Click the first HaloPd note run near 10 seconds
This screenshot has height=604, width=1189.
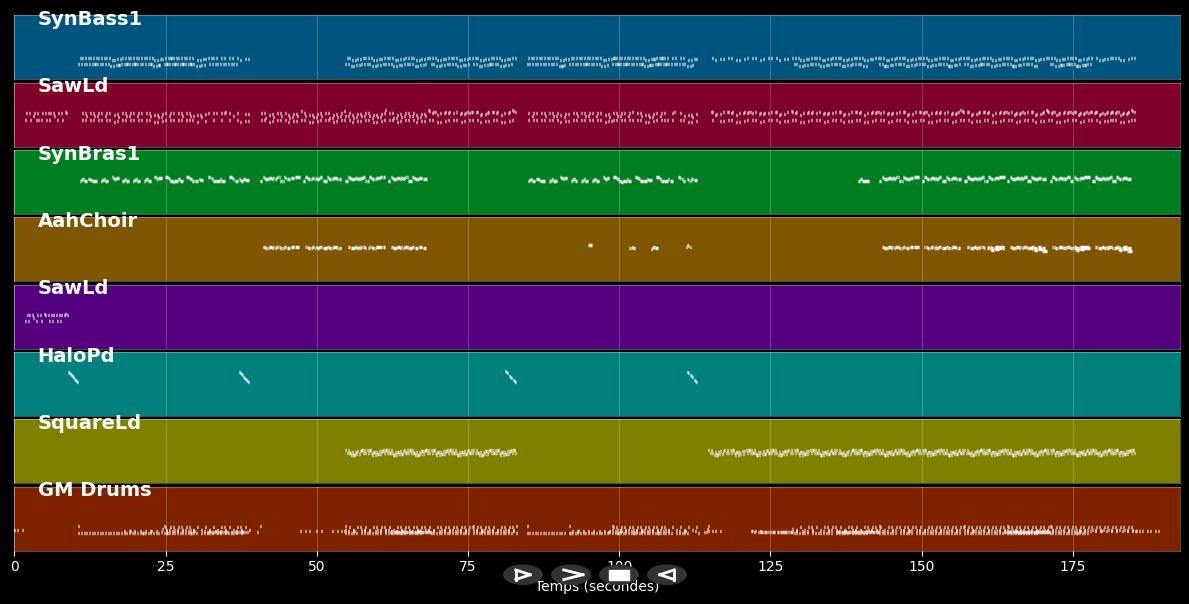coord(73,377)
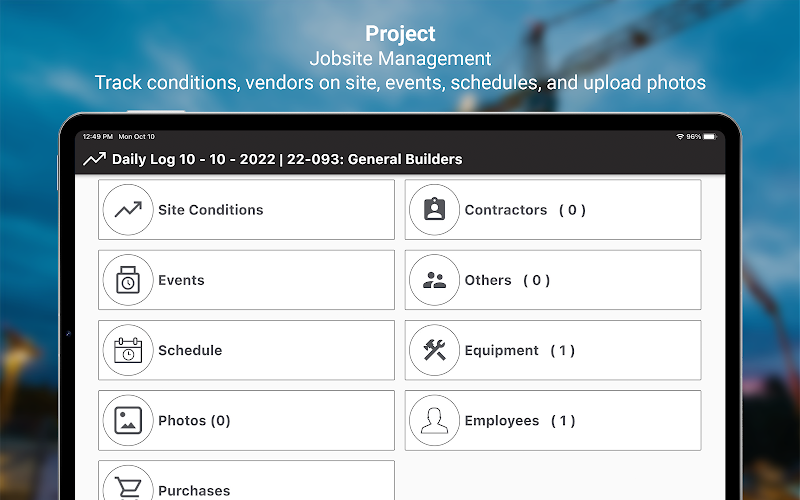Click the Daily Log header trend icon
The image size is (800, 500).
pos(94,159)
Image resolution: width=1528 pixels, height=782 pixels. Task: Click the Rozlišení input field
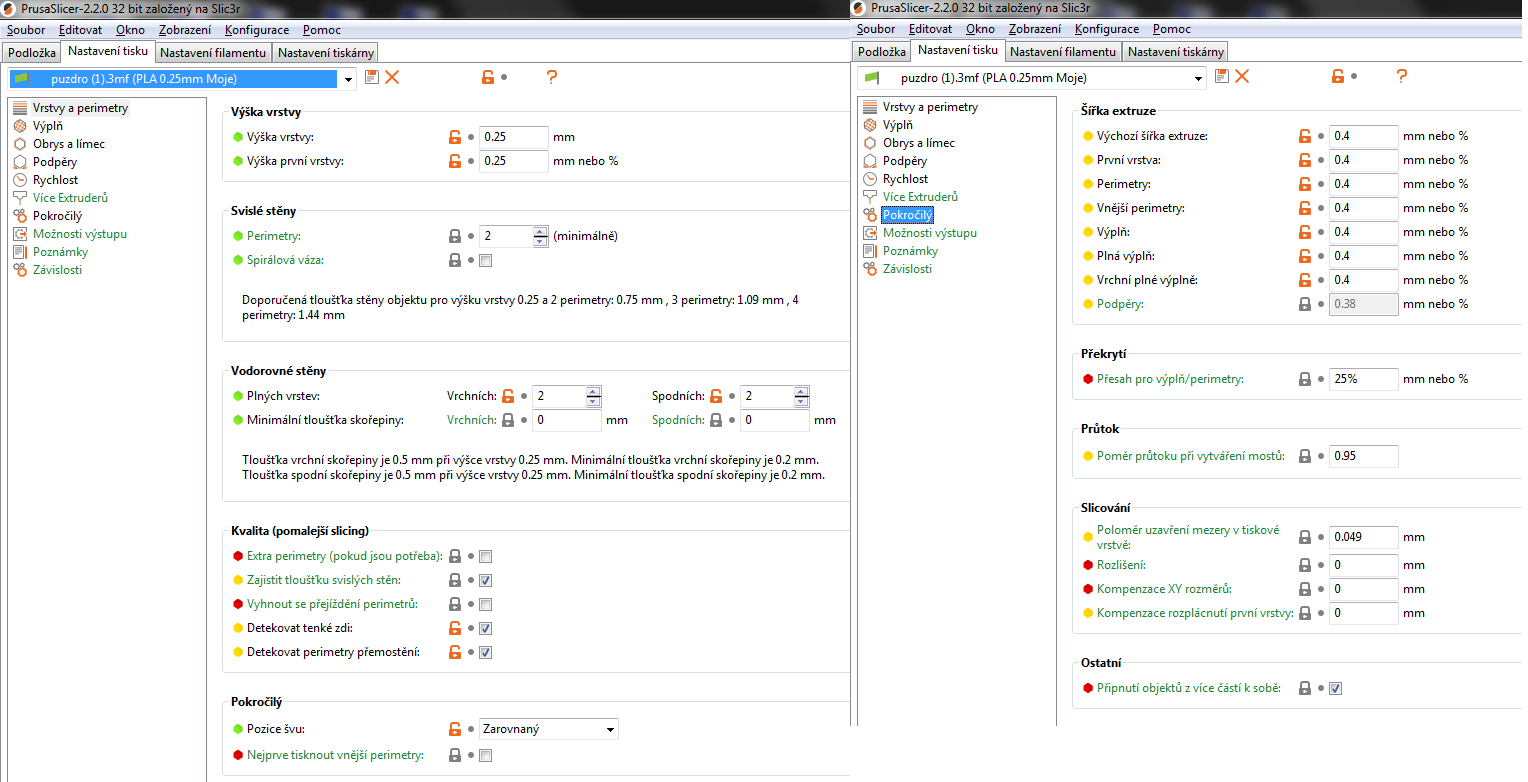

^^^^^^^^

▸ **Work to be completed**
Copy out the data above to the letter, and keep every picture out of it.

▸ **Task result**
Click the first HaloPd note run near 10 seconds
This screenshot has height=604, width=1189.
coord(73,377)
Click the Daily Log header trend icon
The image size is (800, 500).
pos(94,159)
Image resolution: width=1528 pixels, height=782 pixels. Task: Click the Rozlišení input field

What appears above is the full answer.